Journalists reporting these stories have also sometimes brought needed attention that often benefits the subjects. For instance media outlets reported on the 39 pharmaceutical countries that sued South Africa when it tried to import affordable AIDS drugs at the height of the AIDS epidemic. The companies eventually dropped the suit. When President Mbeki refused to acknowledge that HIV caused AIDS, the media was there. The media now has more opportunity to report positive AIDS news.
Prosperity To Spare
Recent prosperity in the west gave people the means to donate money and ideas for aid organizations. Take the Gates Foundation, founded in 1994. This 2001 Seattle Post Intelligencer article writes about how Bill Gates started slowly learning about international development and health needs in 1998:
"I had no idea," the Microsoft co-founder said. "I learned a lot about the whole vaccine miracle, about how effective they are and yet millions were still dying from these diseases.
"So we decided, jeez, the impact we could have by getting vaccines to these children and getting more funding for research into new vaccines could be just incredible."
That was only about fifteen years ago. A world business leader "had no idea" about preventable diseases in Africa. It's easy not to realize how many advances have been made in the past few decades, in part because what was unheard of in 2000 has now became common knowledge to everyone. Globalization of business has brought increasing attention to development issues that are no longer "a world away". But make not mistake, most of these ideas have been around for decades, like the fact that women's education is key to development. Vaccines have long been (albeit controversially) considered the ideal solution to diseases.
What's new is that foundations like the Gates Foundation are increasingly media savvy, and the media is increasingly in tune with the goals of development. This environment made it possible for Kristof to start writing what he did, and in many ways his articles were in synch with US development goals and rhetoric. (Part of the rational for invading Afghanistan, for instance was women's education.) But many of the most popular articles, for instance Kristof's, also opened readers' eyes to both positive as well as alarming stories outside of their mostly elite, privileged self-indulgent New York Times world view. Not a bad thing. Increasingly, global connections have eased people's ability to travel to different countries, increased curiosity about different cultures, and along with that, encouraged inclinations to want to help (I'm not going to argue whether the burgeoning aid industry is good or bad, but some of the 'wanting to help' inclinations, are selfless).
So Does Media Portray Africa Too Negatively?
A recent BBC program asked the question at a conference in Kampala, Uganda: Is media propagating negative stereotypes of Africa? The opinions were very interesting, ranging from a couple of people who that said African leaders themselves inflate problems in order to get foreign aid, to those who said that Africa was seen not as a problem but as an investment opportunity for many countries.

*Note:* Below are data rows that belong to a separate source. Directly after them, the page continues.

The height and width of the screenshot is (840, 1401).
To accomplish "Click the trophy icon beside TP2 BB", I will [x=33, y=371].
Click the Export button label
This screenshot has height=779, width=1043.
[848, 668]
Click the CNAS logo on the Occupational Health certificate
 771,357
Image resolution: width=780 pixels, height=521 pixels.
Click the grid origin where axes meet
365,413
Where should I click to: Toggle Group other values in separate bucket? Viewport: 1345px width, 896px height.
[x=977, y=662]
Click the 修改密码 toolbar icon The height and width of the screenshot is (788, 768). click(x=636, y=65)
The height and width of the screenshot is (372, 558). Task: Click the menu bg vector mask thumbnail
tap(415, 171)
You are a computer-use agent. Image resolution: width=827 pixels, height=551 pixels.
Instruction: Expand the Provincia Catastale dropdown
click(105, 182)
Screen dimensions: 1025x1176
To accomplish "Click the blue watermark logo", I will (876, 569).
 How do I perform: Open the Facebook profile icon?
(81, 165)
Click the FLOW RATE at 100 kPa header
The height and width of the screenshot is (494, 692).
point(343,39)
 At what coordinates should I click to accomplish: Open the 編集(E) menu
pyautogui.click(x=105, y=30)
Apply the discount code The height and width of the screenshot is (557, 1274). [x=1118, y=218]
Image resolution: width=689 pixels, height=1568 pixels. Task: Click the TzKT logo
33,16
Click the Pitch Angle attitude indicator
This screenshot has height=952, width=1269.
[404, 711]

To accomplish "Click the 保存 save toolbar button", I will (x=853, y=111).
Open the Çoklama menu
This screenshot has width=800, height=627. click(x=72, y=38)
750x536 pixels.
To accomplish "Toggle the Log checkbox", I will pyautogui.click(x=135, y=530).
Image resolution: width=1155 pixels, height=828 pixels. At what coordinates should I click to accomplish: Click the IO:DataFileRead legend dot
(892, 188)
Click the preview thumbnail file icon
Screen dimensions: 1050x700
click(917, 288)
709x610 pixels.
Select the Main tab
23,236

Of course there should be positive stories about African countries. But don't ignore the good that comes publicizing problems. While South Africa struggled with its AIDS crisis with the world advocating for its citizens, countries like China for years suppressed news of its AIDS epidemic. Other alternatives exist also, reporters and columnists who ignore and glaze over tragedy, and focus only on business that privileges the elite, and ignore those who are not in the elite. You can find those stories anywhere, if you would prefer them.